A former FBI agent testified in court Wednesday that he turned to a Stanislaus County prosecutor to seek local criminal charges after the U.S. attorney's office declined to prosecute a Modesto bail bonds business owner.
Special Agent Kenneth Tam had spent at least a year on an investigation into Aleo John Pontillo and his business, AJ's Bail Bonds, but federal prosecutors chose not to seek an indictment.
Frank Carson, Pontillo's defense attorney, asked Tam if he was frustrated that federal authorities did not prosecute Pontillo.
"I wouldn't say I was frustrated. I would say I was surprised," Tam said while on the witness stand Wednesday testifying in Pontillo's preliminary hearing. Tam now works as an investigator for the Federal Housing Finance Agency.
Explaining his line of questioning to the judge, Carson argued that Tam was personally upset about Pontillo's confrontational attitude when the FBI agent interviewed the business owner in December 2008.
Authorities had just served search warrants at Pontillo's business and home, and he was the focus of a federal investigation.

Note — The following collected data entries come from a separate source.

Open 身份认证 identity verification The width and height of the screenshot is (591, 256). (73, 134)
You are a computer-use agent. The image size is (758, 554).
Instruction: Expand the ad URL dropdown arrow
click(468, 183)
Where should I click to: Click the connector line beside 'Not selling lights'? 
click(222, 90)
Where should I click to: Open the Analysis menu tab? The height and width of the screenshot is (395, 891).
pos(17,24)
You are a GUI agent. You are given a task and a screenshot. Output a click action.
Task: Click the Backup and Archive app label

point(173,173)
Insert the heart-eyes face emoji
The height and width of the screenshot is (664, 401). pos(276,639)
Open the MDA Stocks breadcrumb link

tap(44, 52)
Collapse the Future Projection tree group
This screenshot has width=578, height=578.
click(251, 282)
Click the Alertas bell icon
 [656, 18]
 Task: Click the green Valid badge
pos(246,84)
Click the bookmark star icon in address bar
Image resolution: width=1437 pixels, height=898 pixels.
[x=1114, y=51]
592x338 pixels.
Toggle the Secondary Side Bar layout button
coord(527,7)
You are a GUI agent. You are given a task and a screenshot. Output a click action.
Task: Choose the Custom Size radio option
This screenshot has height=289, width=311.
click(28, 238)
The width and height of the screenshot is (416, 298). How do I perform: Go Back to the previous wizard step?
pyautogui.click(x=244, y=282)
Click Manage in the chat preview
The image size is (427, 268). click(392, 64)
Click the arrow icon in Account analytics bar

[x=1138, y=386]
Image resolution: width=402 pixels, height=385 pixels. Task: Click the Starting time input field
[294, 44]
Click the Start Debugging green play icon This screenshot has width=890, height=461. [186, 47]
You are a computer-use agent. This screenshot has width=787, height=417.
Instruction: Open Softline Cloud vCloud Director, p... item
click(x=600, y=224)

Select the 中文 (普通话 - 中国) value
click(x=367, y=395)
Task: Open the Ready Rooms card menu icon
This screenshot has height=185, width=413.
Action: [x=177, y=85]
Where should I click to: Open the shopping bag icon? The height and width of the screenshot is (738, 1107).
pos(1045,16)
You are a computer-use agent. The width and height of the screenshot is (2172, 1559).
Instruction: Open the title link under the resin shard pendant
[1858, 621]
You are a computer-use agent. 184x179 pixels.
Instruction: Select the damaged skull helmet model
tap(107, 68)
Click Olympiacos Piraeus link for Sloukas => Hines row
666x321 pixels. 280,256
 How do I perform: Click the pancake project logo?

Carson argued that Tam has held a grudge against Pontillo since then.
"His attitude toward me had no relevance in how I handled this investigation," Tam testified.
He said he wasn't disappointed when federal prosecutors decided not to proceed with charges against Pontillo. The 2008 interview with Pontillo, Tam said, didn't have any animosity. He remembered sharing a laugh with Pontillo over a Christmas ham.
Tam eventually presented the evidence he collected in the federal investigation to Stanislaus County Chief Deputy District Attorney Dave Harris, hoping local authorities could file charges against Pontillo.
"I made no recommendations as to what should be charged," Tam testified. "I only presented the evidence."
Local charges filed
In September 2011, local authorities filed criminal charges, alleging Pontillo and office manager Janelle Marie Llorens were responsible for handcuffing their clients and threatening them for hours at the Yosemite Boulevard business from 2006 to 2008 until they paid what was owed.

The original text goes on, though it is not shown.